Opdracht - Noteer elke regel uit de onderstaande gegevens waarin het woord "dimensions" voorkomt.

Aangeleverd materiaal -
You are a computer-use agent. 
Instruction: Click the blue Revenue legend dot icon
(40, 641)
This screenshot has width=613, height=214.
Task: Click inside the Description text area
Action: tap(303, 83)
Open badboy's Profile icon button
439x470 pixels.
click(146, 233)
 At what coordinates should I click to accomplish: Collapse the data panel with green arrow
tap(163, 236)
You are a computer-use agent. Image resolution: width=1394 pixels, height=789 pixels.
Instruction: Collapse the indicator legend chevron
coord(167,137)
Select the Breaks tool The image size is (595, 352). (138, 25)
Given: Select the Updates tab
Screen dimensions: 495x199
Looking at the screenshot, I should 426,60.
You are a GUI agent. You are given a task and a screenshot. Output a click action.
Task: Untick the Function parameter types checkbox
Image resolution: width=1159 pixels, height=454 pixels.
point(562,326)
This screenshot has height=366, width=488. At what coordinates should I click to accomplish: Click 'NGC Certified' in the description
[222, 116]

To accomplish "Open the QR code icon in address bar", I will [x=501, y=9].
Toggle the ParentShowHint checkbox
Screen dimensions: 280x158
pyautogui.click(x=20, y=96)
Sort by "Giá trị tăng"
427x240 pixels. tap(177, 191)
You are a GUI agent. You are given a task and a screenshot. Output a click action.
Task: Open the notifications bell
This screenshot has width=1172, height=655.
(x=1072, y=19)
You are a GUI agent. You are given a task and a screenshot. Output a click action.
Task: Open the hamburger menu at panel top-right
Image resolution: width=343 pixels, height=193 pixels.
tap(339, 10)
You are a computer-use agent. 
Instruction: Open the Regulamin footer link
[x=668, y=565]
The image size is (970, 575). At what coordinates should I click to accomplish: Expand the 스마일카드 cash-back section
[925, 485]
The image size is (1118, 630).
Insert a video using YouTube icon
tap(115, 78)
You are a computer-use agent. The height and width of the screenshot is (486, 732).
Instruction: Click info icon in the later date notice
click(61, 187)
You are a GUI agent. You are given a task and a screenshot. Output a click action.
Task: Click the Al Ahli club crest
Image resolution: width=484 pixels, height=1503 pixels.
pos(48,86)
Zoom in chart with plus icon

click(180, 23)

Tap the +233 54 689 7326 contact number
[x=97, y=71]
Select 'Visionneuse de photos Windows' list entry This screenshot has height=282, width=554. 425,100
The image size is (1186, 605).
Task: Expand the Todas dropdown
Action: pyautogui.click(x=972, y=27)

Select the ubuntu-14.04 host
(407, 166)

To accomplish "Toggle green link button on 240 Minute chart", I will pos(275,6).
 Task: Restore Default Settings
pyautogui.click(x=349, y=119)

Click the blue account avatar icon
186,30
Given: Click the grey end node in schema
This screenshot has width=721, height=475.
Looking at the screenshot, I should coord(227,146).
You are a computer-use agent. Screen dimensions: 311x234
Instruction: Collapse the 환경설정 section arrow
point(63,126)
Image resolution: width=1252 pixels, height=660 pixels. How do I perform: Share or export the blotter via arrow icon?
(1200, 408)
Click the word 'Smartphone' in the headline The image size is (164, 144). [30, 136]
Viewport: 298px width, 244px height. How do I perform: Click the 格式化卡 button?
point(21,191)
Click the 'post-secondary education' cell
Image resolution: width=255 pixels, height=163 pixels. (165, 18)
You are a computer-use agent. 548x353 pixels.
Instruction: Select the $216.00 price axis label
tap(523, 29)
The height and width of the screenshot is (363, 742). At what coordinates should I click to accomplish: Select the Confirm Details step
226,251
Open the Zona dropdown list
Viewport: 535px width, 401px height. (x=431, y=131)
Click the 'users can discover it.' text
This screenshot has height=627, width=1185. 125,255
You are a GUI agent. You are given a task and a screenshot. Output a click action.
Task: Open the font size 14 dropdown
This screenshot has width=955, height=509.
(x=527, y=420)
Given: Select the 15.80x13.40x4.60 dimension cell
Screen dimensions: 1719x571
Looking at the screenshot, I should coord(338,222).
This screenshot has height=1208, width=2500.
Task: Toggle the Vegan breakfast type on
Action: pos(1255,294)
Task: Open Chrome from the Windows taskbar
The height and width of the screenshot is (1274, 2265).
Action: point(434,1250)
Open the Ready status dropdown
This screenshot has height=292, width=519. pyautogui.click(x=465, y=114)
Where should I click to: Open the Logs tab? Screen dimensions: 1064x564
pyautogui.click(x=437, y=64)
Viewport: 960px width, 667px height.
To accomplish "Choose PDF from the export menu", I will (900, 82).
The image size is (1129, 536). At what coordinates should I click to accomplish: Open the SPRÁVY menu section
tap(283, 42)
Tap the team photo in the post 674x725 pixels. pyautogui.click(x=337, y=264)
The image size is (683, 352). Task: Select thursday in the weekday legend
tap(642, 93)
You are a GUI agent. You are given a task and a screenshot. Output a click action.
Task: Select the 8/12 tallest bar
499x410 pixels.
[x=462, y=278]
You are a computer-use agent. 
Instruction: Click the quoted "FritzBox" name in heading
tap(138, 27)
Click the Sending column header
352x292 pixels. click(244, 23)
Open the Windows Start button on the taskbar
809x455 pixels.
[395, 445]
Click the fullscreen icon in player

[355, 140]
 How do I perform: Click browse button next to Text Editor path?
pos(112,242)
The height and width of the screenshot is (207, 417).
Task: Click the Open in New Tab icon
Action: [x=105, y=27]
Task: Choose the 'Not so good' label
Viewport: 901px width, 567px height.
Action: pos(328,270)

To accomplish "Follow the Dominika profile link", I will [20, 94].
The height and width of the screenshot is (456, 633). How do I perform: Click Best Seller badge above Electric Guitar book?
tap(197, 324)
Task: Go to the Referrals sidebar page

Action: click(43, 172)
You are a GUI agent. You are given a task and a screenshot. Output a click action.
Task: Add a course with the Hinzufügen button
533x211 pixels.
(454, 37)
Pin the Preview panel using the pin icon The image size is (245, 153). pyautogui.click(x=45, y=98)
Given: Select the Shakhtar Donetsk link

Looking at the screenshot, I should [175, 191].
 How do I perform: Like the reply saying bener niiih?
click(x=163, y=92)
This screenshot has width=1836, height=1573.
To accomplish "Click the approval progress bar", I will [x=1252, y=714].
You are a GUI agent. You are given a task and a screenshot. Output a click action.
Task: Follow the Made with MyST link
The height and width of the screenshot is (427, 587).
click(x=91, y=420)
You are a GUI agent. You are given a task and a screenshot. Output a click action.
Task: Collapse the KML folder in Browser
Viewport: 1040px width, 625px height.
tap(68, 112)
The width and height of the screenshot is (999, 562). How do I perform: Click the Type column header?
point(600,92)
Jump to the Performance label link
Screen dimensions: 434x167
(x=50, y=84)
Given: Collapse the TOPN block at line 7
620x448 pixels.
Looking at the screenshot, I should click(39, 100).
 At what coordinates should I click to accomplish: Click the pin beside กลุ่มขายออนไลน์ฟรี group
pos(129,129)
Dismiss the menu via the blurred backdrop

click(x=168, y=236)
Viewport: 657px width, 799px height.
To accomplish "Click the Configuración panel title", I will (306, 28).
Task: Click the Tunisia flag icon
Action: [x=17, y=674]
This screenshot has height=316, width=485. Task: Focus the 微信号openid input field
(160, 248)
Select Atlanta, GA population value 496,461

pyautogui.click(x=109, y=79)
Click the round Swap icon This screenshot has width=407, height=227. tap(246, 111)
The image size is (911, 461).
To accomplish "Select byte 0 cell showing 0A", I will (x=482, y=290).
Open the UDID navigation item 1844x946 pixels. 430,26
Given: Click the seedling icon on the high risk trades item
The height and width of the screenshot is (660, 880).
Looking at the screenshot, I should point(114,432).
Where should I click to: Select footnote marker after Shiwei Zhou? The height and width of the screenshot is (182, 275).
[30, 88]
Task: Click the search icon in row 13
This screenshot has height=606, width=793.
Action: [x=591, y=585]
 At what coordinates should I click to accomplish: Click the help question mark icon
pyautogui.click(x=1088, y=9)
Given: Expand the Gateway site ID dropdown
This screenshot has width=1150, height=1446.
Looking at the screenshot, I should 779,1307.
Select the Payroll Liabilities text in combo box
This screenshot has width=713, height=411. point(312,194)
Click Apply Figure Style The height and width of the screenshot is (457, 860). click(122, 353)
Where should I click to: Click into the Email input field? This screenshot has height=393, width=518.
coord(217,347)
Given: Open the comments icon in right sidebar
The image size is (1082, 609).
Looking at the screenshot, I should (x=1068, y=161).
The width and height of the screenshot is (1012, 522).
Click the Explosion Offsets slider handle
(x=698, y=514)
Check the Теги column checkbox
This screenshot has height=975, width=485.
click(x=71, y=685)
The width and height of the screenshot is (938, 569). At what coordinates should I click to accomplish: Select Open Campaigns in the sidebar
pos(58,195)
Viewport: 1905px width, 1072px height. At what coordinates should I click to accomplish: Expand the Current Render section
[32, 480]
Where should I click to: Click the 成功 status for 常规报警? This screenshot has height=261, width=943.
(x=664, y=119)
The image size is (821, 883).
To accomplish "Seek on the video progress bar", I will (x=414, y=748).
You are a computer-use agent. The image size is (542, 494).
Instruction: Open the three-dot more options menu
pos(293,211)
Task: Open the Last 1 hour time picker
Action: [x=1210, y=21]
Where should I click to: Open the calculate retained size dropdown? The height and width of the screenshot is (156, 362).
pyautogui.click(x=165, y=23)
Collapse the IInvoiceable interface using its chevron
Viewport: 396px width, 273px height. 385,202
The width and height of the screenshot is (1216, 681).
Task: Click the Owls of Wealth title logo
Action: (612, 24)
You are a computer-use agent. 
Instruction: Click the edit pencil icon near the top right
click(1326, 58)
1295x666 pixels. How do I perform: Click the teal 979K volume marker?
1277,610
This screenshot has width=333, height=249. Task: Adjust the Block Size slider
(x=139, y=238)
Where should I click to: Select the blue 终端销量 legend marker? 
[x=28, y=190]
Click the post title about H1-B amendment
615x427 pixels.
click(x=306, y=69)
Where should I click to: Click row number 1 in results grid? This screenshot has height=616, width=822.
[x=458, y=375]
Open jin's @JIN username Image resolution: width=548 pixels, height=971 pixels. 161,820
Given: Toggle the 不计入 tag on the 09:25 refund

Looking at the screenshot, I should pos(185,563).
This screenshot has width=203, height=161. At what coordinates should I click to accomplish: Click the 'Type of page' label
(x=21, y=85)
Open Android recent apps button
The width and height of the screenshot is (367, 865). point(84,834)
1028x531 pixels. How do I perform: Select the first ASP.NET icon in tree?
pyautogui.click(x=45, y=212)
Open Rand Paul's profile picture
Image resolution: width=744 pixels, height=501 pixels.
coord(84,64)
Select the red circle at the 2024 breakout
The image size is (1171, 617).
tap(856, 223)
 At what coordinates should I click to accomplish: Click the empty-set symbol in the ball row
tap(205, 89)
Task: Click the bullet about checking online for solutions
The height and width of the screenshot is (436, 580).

Antwoord -
Screen dimensions: 495x199
Screen dimensions: 280x158
You are a computer-use agent. Screen dimensions: 311x234
Screen dimensions: 1719x571
Where should I click to: Open the Logs tab? Screen dimensions: 1064x564
Screen dimensions: 434x167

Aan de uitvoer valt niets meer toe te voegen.